§ Assigned task: Pictures aside, copy exactly the lines running from the one with "Where should I" to the end of the records.

§ Data supplied:
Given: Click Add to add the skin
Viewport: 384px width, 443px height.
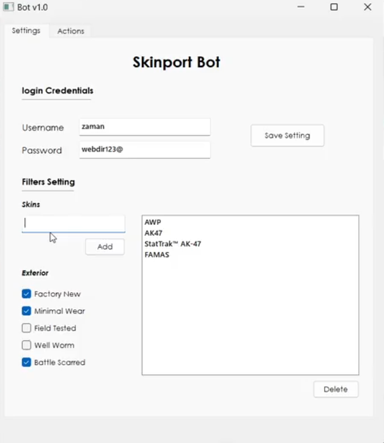Looking at the screenshot, I should point(105,247).
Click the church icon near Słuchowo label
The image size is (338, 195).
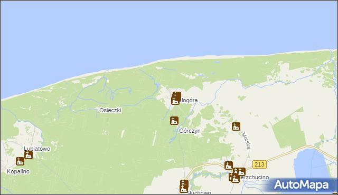coord(184,189)
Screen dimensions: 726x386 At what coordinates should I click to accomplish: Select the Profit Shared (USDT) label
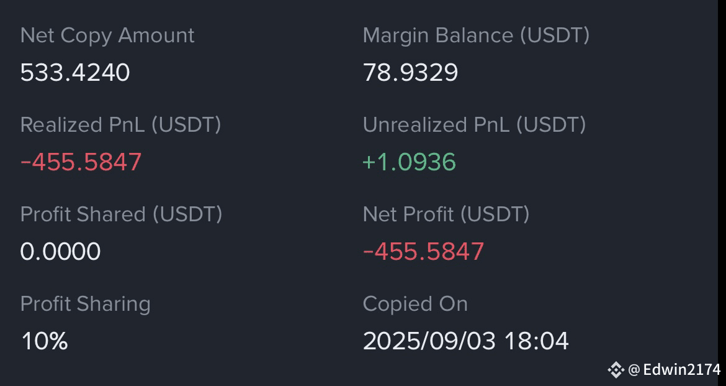[x=121, y=214]
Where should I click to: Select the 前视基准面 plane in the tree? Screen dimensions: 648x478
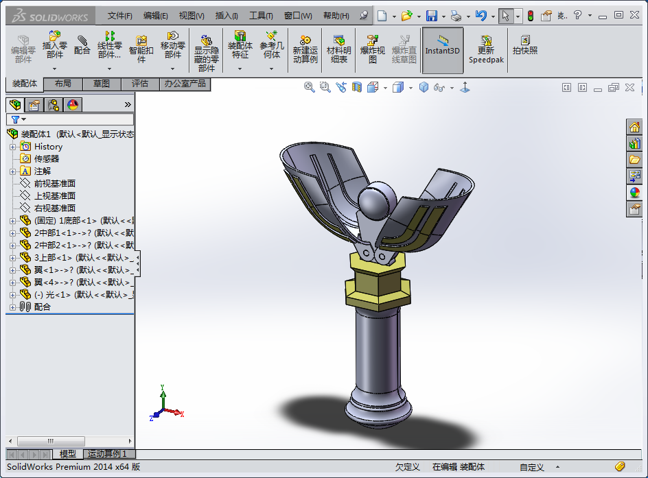click(x=54, y=184)
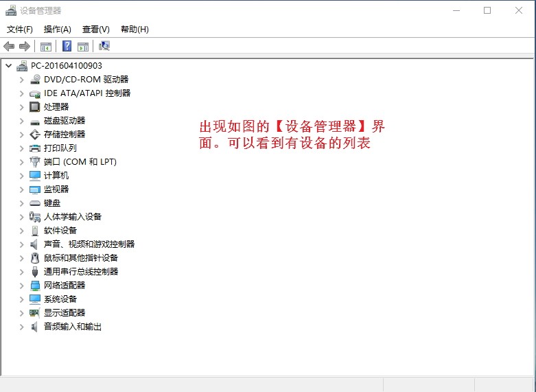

§ Written response:
Where should I click to: Select the 前视基准面 plane in the tree? Screen dimensions: 648x478
click(x=54, y=184)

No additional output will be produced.